We see from the above that there are 109 dates spanning the range from 12/31/2013 through 6/6/2014. In order to track the day-to-day change of the constituents, we'll want to be sure that the dates are in strictly ascending order. We do this with the following statement which returns a one indicating that this is true.

   (-: /:~) ~.dts         NB. Confirm that dates are in order
1

This statement works on the unique set of dates ( ~.dts ); monadic "nub" ( ~. ) returns the unique list of items, preserving the original order of the first occurrence of each unique item. To this unique set of dates, we apply the hook, the expression in parentheses, to check the equivalence ( -: ) of the original set to that set sorted in ascending order ( /:~ ). So, since a hook invoked monadically automatically supplies the right argument as both the left and right argument, this is equivalent to (~.dts) -: /:~ ~.dts .

Next we generate an integer vector with the number of differences between the sets of tickers on adjacent dates. We do this by using the "key" ( /. ) adverb to box ( < ) the tickers in groups for each date. We scan-reduce ( /\ )these boxes of tickers, excluding ( -. ) the elements of each ( &.> ) adjacent pair ( 2 ), flipping ( ~ ) the exclusion so that we remove yesterday's set of tickers from today's set. Finally, we tally ( # ) the resulting number for each unboxed ( &> ) set of differences.

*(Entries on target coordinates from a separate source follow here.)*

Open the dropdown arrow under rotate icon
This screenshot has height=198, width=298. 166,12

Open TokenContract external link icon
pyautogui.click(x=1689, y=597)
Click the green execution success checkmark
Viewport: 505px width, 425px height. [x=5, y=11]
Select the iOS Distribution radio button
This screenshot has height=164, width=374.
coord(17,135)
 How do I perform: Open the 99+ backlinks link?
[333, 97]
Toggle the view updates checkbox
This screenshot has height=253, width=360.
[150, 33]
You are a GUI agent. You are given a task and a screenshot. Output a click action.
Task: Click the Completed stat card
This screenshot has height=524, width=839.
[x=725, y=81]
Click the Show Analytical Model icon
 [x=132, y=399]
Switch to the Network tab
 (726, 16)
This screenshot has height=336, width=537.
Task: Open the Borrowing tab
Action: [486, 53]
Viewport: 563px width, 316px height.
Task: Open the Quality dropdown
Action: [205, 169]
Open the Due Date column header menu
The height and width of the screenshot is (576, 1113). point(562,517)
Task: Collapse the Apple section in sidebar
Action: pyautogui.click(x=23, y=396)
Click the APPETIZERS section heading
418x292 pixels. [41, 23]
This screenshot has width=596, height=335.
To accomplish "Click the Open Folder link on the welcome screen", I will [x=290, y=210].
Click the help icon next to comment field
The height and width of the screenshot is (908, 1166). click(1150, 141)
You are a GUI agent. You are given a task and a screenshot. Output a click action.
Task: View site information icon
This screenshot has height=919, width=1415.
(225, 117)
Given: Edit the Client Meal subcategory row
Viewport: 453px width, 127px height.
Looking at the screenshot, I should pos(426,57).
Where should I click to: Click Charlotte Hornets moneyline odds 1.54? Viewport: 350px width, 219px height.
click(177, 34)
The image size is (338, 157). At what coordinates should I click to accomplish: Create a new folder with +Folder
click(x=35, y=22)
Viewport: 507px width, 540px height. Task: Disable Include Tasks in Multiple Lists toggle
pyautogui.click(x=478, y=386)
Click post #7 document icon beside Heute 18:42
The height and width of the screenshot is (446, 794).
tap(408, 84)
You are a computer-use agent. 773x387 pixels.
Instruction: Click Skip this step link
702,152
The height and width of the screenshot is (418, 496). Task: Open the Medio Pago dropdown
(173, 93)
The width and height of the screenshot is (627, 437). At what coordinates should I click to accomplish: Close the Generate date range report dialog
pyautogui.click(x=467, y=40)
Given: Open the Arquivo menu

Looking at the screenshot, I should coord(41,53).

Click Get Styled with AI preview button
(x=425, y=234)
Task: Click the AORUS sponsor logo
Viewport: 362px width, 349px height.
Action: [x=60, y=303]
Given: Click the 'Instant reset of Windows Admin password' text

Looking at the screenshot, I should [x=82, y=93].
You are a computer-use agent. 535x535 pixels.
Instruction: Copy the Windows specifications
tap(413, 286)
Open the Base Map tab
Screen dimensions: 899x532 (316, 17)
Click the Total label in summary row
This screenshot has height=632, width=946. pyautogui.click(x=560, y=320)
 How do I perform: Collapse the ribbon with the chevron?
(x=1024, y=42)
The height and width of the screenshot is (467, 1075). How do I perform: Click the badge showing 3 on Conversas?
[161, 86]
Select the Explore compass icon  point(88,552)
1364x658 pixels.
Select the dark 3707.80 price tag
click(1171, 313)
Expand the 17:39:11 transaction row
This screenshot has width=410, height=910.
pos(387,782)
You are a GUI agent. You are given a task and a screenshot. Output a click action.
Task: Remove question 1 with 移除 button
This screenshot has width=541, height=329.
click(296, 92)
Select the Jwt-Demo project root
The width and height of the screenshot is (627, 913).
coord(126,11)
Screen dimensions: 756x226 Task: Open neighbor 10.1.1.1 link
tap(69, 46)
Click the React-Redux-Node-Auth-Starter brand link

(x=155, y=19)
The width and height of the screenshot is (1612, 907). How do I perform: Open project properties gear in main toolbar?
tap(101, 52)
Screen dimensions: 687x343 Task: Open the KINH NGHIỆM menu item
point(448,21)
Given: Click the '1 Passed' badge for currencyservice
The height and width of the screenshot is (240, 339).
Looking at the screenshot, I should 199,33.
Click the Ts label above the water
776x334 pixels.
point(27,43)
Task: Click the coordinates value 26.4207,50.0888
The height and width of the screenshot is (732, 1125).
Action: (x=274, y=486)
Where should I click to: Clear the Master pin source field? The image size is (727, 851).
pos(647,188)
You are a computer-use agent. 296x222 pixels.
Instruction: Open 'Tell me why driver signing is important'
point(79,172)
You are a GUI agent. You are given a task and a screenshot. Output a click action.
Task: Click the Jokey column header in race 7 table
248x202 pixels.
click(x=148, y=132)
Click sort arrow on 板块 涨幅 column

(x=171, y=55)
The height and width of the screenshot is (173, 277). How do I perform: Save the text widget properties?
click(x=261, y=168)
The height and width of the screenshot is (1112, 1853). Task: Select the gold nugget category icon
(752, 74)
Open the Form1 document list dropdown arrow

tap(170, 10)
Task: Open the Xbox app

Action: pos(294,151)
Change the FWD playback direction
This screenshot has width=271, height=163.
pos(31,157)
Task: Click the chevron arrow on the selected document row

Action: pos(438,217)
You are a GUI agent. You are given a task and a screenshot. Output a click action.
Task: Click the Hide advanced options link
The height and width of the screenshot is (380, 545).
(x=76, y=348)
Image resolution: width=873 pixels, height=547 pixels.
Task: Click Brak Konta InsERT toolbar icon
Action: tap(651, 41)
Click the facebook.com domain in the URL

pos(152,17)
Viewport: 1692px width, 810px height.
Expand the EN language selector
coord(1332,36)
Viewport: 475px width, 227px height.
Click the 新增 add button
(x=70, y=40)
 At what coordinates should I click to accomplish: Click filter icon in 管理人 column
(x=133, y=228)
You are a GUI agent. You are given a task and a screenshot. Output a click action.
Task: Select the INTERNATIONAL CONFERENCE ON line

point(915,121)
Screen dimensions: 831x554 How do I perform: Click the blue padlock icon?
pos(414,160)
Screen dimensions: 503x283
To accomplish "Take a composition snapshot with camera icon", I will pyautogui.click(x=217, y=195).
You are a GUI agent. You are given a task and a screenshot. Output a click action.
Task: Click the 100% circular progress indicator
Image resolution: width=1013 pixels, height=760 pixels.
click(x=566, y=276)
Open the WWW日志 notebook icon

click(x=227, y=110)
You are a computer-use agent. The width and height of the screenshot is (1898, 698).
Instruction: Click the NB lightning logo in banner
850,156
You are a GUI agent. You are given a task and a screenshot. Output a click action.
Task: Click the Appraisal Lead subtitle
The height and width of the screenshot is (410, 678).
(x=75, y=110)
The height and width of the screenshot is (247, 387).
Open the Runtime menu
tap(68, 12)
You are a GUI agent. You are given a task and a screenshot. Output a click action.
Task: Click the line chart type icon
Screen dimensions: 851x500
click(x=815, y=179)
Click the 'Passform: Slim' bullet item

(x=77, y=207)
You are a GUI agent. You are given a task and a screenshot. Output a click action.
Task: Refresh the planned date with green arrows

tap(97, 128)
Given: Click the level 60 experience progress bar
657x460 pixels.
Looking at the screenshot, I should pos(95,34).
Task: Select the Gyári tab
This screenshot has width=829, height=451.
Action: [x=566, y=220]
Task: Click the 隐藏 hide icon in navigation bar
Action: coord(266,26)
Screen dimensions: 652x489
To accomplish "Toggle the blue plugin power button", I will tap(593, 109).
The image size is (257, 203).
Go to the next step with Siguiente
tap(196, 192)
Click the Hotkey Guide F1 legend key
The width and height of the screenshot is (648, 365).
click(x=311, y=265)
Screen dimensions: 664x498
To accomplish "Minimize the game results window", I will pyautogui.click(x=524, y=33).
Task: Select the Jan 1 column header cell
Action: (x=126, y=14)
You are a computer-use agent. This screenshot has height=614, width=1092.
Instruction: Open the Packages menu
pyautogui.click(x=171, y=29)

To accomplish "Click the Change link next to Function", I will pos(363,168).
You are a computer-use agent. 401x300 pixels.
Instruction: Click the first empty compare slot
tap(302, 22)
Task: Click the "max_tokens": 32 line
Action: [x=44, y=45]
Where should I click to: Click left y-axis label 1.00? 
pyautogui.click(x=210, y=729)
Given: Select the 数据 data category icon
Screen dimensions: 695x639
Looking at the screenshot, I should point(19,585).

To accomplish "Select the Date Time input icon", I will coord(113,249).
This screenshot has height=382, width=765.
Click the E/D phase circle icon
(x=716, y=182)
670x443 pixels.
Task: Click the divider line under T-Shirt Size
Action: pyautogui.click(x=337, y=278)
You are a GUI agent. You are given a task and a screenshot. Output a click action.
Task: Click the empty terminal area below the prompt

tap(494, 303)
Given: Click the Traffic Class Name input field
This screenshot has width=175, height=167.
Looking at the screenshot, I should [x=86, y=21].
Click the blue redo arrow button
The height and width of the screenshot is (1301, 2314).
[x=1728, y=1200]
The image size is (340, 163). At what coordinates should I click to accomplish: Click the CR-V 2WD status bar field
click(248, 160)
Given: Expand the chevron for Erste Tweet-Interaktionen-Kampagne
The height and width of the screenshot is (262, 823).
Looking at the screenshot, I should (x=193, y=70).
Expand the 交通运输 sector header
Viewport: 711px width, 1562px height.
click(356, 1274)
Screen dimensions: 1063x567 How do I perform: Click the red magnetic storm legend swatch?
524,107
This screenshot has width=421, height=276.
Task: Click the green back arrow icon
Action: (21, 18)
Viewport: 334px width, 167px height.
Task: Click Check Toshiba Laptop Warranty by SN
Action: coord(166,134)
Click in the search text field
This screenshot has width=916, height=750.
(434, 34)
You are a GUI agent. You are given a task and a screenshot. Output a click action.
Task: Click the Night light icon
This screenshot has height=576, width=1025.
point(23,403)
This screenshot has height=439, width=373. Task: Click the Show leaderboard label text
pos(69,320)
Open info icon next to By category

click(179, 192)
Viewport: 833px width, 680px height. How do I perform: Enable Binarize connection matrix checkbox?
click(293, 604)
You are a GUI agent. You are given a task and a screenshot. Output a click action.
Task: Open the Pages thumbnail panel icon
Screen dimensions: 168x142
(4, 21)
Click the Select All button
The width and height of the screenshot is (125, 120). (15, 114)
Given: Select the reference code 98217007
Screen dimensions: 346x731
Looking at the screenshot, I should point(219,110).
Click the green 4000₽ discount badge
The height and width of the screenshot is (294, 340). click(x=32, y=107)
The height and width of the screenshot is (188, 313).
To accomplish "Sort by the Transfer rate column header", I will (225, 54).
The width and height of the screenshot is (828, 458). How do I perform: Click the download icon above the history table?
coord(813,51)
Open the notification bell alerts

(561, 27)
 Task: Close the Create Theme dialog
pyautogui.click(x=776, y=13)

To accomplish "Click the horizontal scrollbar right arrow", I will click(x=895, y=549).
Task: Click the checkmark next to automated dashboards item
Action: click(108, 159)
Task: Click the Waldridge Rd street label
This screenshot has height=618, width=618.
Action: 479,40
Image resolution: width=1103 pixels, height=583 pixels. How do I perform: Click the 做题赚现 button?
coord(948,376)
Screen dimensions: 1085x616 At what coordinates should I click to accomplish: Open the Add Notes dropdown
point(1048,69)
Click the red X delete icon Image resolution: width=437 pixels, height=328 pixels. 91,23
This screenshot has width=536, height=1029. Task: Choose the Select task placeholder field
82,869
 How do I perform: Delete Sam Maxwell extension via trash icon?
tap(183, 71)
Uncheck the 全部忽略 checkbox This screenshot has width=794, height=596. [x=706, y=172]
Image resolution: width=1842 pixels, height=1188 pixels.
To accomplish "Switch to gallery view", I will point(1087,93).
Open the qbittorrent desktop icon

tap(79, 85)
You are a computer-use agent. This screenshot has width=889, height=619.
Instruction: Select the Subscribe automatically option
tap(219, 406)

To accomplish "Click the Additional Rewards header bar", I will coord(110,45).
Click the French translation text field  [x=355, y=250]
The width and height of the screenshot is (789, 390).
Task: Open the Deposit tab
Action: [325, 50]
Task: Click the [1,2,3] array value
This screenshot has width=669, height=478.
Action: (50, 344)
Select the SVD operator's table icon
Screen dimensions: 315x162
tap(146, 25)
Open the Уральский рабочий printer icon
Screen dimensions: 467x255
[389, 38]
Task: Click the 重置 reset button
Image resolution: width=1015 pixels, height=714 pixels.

   #&>2-.~&.>/\dts </. tkrs        NB. Day-by-day changes in tickers
0 0 0 0 0 0 0 0 0 0 0 0 0 0 0 0 0 0 0 0 0 0 0 0 0 0 0 0 0 0 0 0 0 0 0 0 0 0 0 0 0 0 0 0 0 0 0 0 0 0 0 0 0 0 0 1 0 0 0 0 0 0 0 1 0 0 0 0 0 0 0 0 0 0 0 0 0 0 0 0 0 0 0 0 0 0 0 0 0 0 0 0 0 0 0 0 0 0 0 0 0 0 0 0 0 0 0 0

Since we have only zeros and ones - most days the index constituents remained the same but changed by only one on a given day - we can look up where the changes occurred by applying I. to the result above.

   I. 0~:#&>2-.~&.>/\dts </. tkrs  NB. Where there were changes
55 63
   55 63 +/0 1                     NB. Index of change and following entry.
55 56
63 64

   (~.dts){~55 63 +/0 1            NB. Dates of changes: old versus new sets
+--------+--------+
|20140321|20140324|
+--------+--------+
|20140402|20140403|
+--------+--------+

Now that we have the pairs of dates on which changes occurred, let's isolate what the changes were. First, we exclude ( -. ) the set of tickers on the 55th date from those on the 56th date to see what was added.

   -.~&>/55 56{dts </. tkrs   NB. New ticker added
+----+
|BIIB|
+----+

To see which ticker was removed, we do the exclusion in the opposite order by removing the "flip" ( ~ ) from the statement above. This excludes the tickers on the 56th date from the set on the 55th date.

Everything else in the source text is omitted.